Internal Justice Department emails released last week in response to a Freedom of Information Act request brought by BuzzFeed showed officials trying to address that delicate issue in the hours and days immediately after Jan. 6.
“We’re looking at all actors here, and anyone that had a role, and if the evidence fits the elements of a crime, they’re going to be charged,” acting U.S. Attorney Michael Sherwin told reporters on a conference call the day after the riot.
Despite that pledge, there have been no outward signs over the past 10 months that the Justice Department is actively investigating Trump or the people closest to him over their activities in the lead-up to or during the riot. Sherwin left the department in March, following criticism from judges about some of his comments to the media.
Miller is charged with a series of offenses, including obstruction, assaulting a federal officer and making threats against a police officer and Rep. Alexandria Ocasio-Cortez (D-N.Y.). Prosecutors say that in the wake of the takeover of the Capitol on Jan. 6, Miller posted a series of calls for violence on social media. After Ocasio-Cortez urged Trump’s impeachment on Twitter, Miller allegedly replied: “Assassinate AOC.”
Miller is just one of more than half a dozen Capitol riot defendants currently challenging the use of the obstruction charge in their cases.
Broden, the defense attorney, said on Monday that the government’s interpretation was so broad that disrupting almost any activity a judge is doing could amount to obstruction and carry — at least, theoretically — a 20-year prison term.
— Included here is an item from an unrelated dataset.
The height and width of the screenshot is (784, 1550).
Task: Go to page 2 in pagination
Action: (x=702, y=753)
“There’s got to be a limit. If somebody comes in as the court is performing a wedding, is that an official proceeding?” Broden asked, urging the court to give the defendant the benefit of any doubt under a legal doctrine known as the rule of “lenity.”
Nichols did not rule on the issue on Monday, nor offer any clear indication of where he’s likely to come out on the question, which is also being mulled by other judges.
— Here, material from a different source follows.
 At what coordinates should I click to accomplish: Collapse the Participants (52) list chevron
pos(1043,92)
The prosecution and defense in Miller’s case also argued on Monday about claims that Jan. 6 defendants are being treated unduly harshly for political reasons, especially when compared to people arrested over actions taken during civil unrest last year in Portland, Ore.
“The Portland rioters engaged in a lot more assaultive conduct than Mr. Miller is accused of engaging in,” Broden said. “I think it is a concern … to a large segment of the public.”
But an attorney with the Justice Department’s Criminal Division, David Lieberman, said prosecutors had good reason to distinguish between the cases, including the gravity of the Capitol attack and the fact that the evidence against many of those charged in Portland was not as good as that available for the Capitol cases.
“You had officers at 2 a.m. in the morning in full tactical gear trying to identify a person in the crowd” in Portland, Lieberman said.
Broden said on Monday that Miller planned to reject the government’s proposal that he resolve the case by pleading guilty to the obstruction charge and a charge of assaulting a federal officer. Prosecutors do not appear to have insisted that Miller plead guilty to the alleged threat against Ocasio-Cortez.
Toward the end of the nearly two-hour court hearing on Monday, Nichols heard arguments in secret about whether Miller should be released from pretrial detention. The judge did not say why the public was excluded from that portion of the session.
No trial date has been set in the case, but Nichols set another hearing for Dec. 21. He also said he was concerned that Miller and the relatively small fraction of Jan. 6 defendants who are in pretrial detention are under “a lot of pressure” because of delays brought on by the pandemic and the huge caseload surge due to the Capitol riot.
“I think we need to continue to move this case as quickly as possible,” the judge said.
Kyle Cheney contributed to this report.